Embodiments of the present invention will be described below with reference to the drawings. FIG. 1 is a cross-sectional view showing each step in a method for manufacturing a ceramic multilayer substrate according to an embodiment. FIG.
In (a), 1 and 12 are alumina sheets, which are arranged on the upper surface and the lower surface of the laminated unfired glass ceramic sheets 2 to control the shrinkage of the glass ceramic sheets 2 during firing. Via conductors 3 are provided on the alumina sheet 12 to provide conduction between the laminated glass ceramic sheets 2.
An opening 13 having the same diameter as that of the via conductor 3 is formed at the position of with an NC punch.

When firing is performed in this state, as shown in FIG. 1B, the alumina sheet is not sintered, but the glass ceramic sheet 2 inside is sintered. At this time, the glass ceramic sheet 2 is X
The shrinkage in the Y direction, that is, the plane direction is suppressed, and the Z direction, that is, the height direction is not suppressed, and the shrinkage is about 55 to 60%.

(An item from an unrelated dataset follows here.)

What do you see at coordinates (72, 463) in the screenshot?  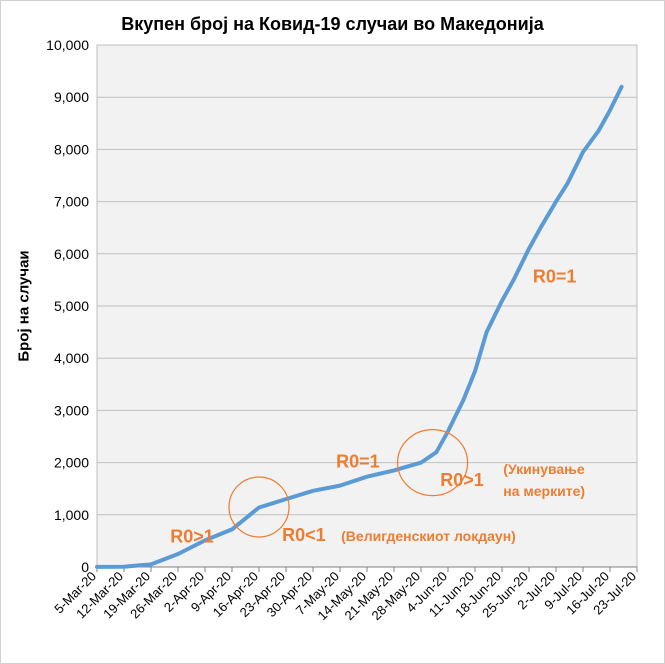 I see `y-tick-label: 2,000` at bounding box center [72, 463].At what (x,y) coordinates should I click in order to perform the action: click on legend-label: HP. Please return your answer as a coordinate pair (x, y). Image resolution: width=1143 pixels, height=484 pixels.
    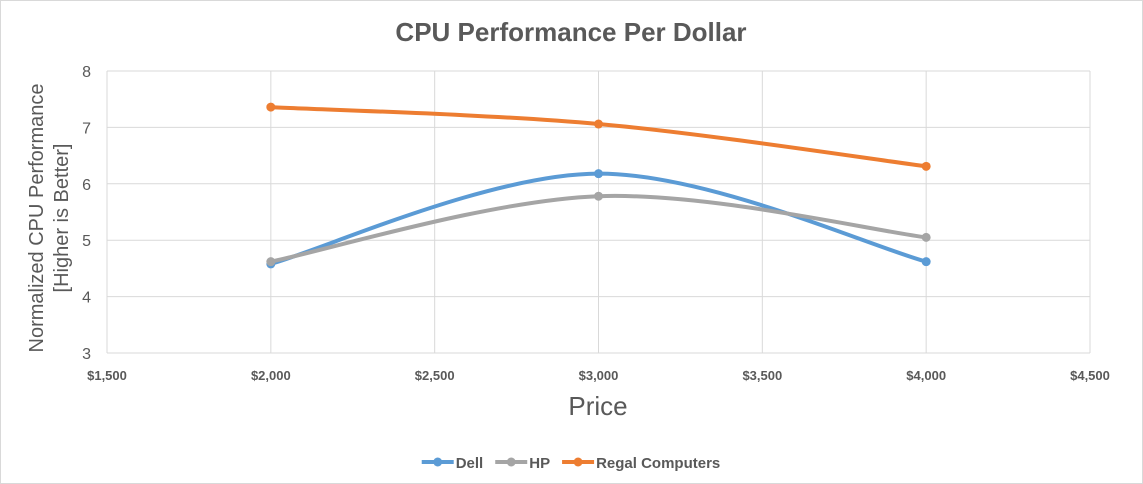
    Looking at the image, I should click on (540, 464).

Therefore, the opening 13 formed in the alumina sheet 12 is not restrained from shrinking, so that the via conductor 3 rises as a protruding electrode at the same time as firing. Then, by removing the alumina sheets 1 and 12, the ceramic multilayer substrate 4 having the protruding electrodes 14 is obtained as shown in FIG.

When performing CSP using the ceramic multi-layer substrate obtained as described above, as shown in FIG. 2, the solder 7 serving as an adhesive is attached to the aluminum electrode 6 of the semiconductor element 5.
After being applied, it is placed on the ceramic multilayer substrate 4 and then sealed with the resin 8.

Here, by adjusting the size of the opening 13 and the thickness of the alumina sheet 12, the diameter and height of the protruding electrode can be controlled. For example, if the diameter of the opening 13 is smaller than the diameter of the via conductor 3, it is possible to obtain the protruding electrode 14 having a smaller diameter, and it is possible to cope with a narrower pitch between terminals. When a plurality of alumina sheets 12 are stacked and used, the height of the bump electrode 13 can be increased and the distance between the semiconductor element 5 and the ceramic multilayer substrate 4 can be increased.
Therefore, it is difficult to be affected by the difference in the linear expansion coefficient, and it is possible to prevent the disconnection.

In the above embodiment, if the via conductor 3 projects from the upper surface of the alumina sheet 12 during firing, the projection electrode 14 having a desired shape cannot be obtained. Therefore, the thickness of the alumina sheet 12 must be higher than the height of the bump electrodes 14 formed during firing.
Further, as the size of the opening 13 becomes smaller, the formed protruding electrode 14 also becomes higher. Therefore, the thickness of the alumina sheet must be determined in consideration of this point as well.

[0016]

As described above, according to the present invention, it is possible to obtain a suitable ceramic multilayer substrate by applying it to CSP,
In particular, it is possible to easily form the protruding electrodes of the ceramic multi-layer substrate which are not short-circuited even if the pitch is narrowed and are not easily affected by thermal strain, simultaneously with firing.

[Brief description of drawings]

FIG. 1 is a sectional view showing each step in a method for manufacturing a ceramic multilayer substrate according to an embodiment of the present invention.

FIG. 2 is a sectional view of a CSP using a ceramic multilayer substrate obtained by the same method.

FIG. 3 is a sectional view showing a conventional CSP.

[Explanation of symbols]

 1, 12 Alumina Sheet 2 Glass Ceramic Sheet 3 Via Conductor 4 Ceramic Multilayer Substrate 5 Semiconductor Element 6 Aluminum Electrode 7 Solder 8 Resin 9 Board Electrode 10 Bump 11 Internal Conductor 13 Open Hole 14 Projection Electrode

Claims (1)

[Claims] 1. An upper surface of a laminated unfired ceramic sheet has an opening of a size for forming a protruding electrode at a position of a via conductor penetrating between the laminated ceramic sheets, and a height of the protruding electrode is increased. A method for manufacturing a ceramic multi-layer substrate in which a shrinkage suppression sheet having a thickness according to the thickness is placed and then fired.